One week prior to the Biennale of Sydney’s closing date (September 16), chief executive Marah Braye confirmed to the Sydney Morning Herald that visitor numbers for this edition will top the previous record of 517,000 achieved in 2010. A figure of 550,000 so far has been suggested with one week yet to go. Even though many critics have been less than complimentary of the current biennale the Herald further speculated that given the fine weather Sydney is currently enjoying, the final tally could reach an impressive 650,000.
While the conceptual framework of the 18th Biennale of Sydney (BoS) has become bogged down in worthy but dull theorizing, the works that seem to have resonated with visitors are those with an interactive component. This was certainly confirmed when ArtAsiaPacific revisited Cockatoo Island over the event’s penultimate weekend. Access to Philip Beesley’s touch-sensitive Hylozoic Series: Sibyl (2012), was being tightly controlled. However the visit also confirmed that the venue, a mix of heritage industrial architecture and staggering harbor views, had proved simply too much for artistic directors, Catherine de Zegher and Gerald McMaster, with spaces and vistas left unfilled.
Earlier in the Biennale’s run, AAP arranged a joint interview with both directors, however de Zegher was a no-show at the meeting, which further fuelled rumors circulating in Sydney of friction having developed between the two in recent months.
McMaster, who has spoken to AAP several times in the run up to the BoS, looked physically drained and slightly apprehensive during our scheduled interview in the café of the Art Gallery of New South Wales just a few days after the opening of the Biennale.
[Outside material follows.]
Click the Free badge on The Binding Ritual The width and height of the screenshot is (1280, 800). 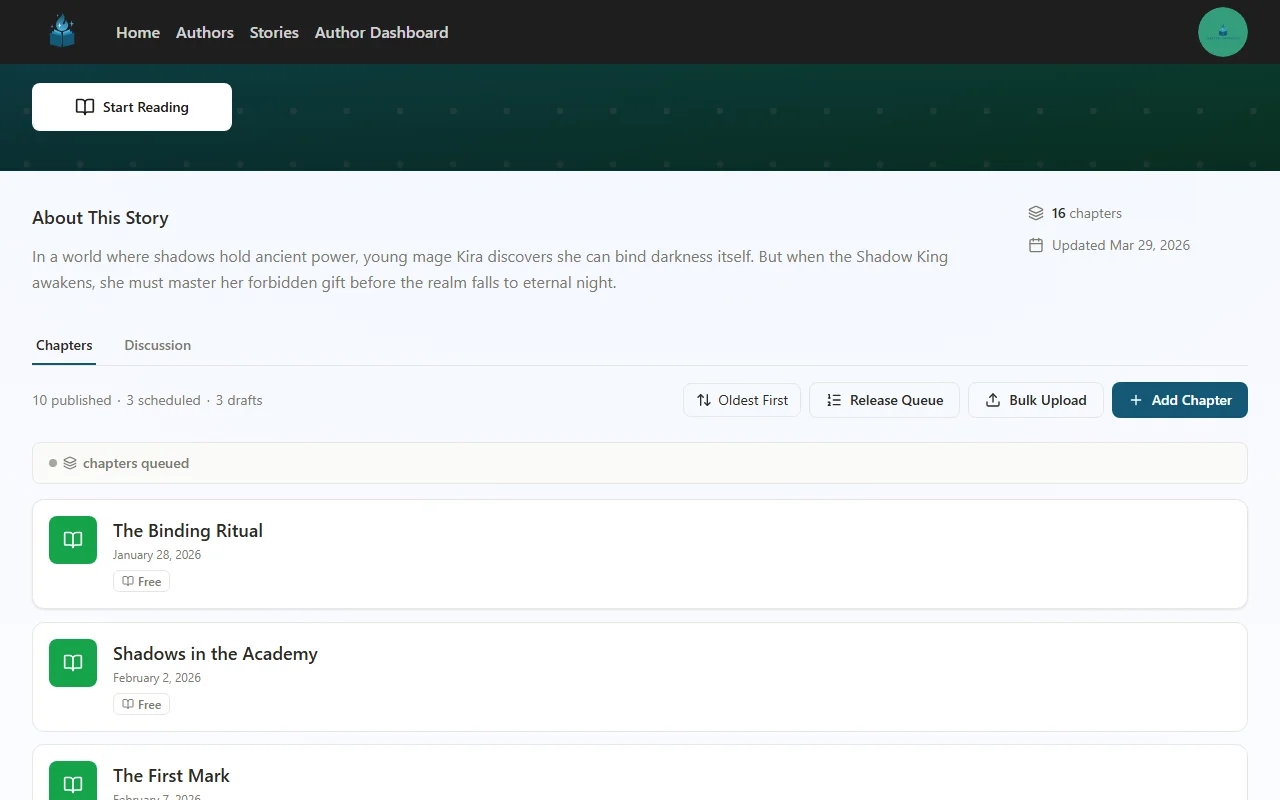(141, 581)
He was at a loss to explain his colleague’s absence and had no idea where she was and why she wasn’t with us. Although a Biennale insider subsequently told AAP that this was not the first time de Zegher had failed to show at a preplanned event.
The 18th BoS is the first in its 39-year history to have joint artistic directors. When asked if collaboration equals compromise McMaster was diplomatic. “Yes and no,” he said and continued, “You have to defend your choice or the choice you are making leads to argument. There has to be struggle. You are like a couple in the wilderness and you have to survive and the experience leads to a new look on life. Catherine has some really strong ideas.”
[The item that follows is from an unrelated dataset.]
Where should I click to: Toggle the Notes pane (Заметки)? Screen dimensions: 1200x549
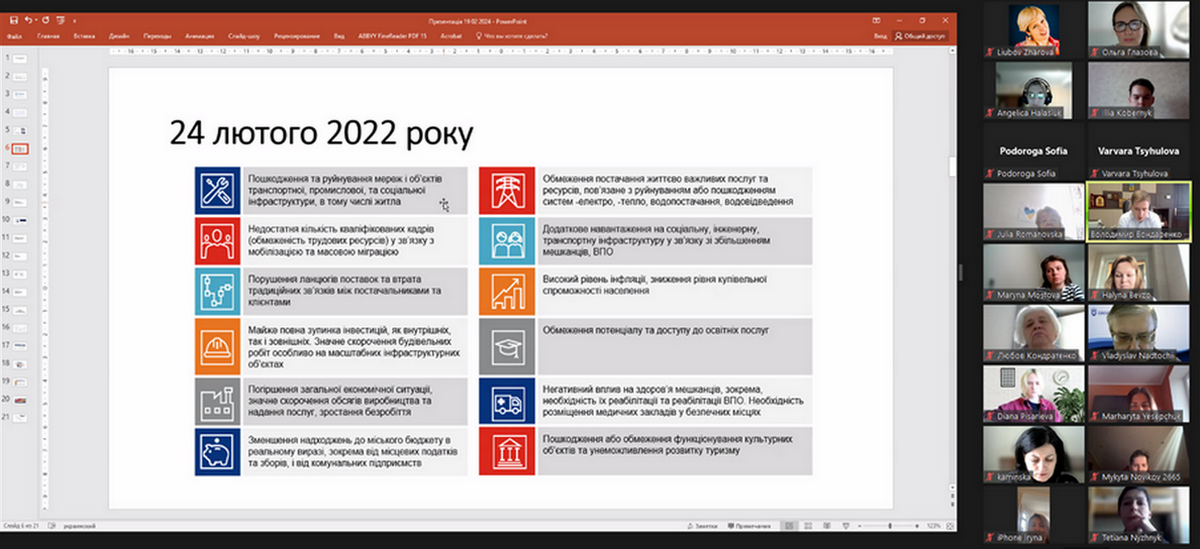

The directors have known each other for 20 years and have worked collaboratively in the past, and most recently at the Gallery of Ontario in 2009 during the museum’s installation of its collection in their Frank Gehry-redesigned building. However, lately de Zegher and McMaster have been noticeably spending time apart. McMaster and de Zegher were not seen together at the artist and sponsor’s party on Cockatoo Island with McMaster in the company of his wife and the Hollywood actor, Hugo Weaving.
Did the collaboration lead to friction with de Zegher? McMaster’s eyes shift around the café before answering, “I see where you are going with this. Well, answer that for yourself. We have one exhibition.”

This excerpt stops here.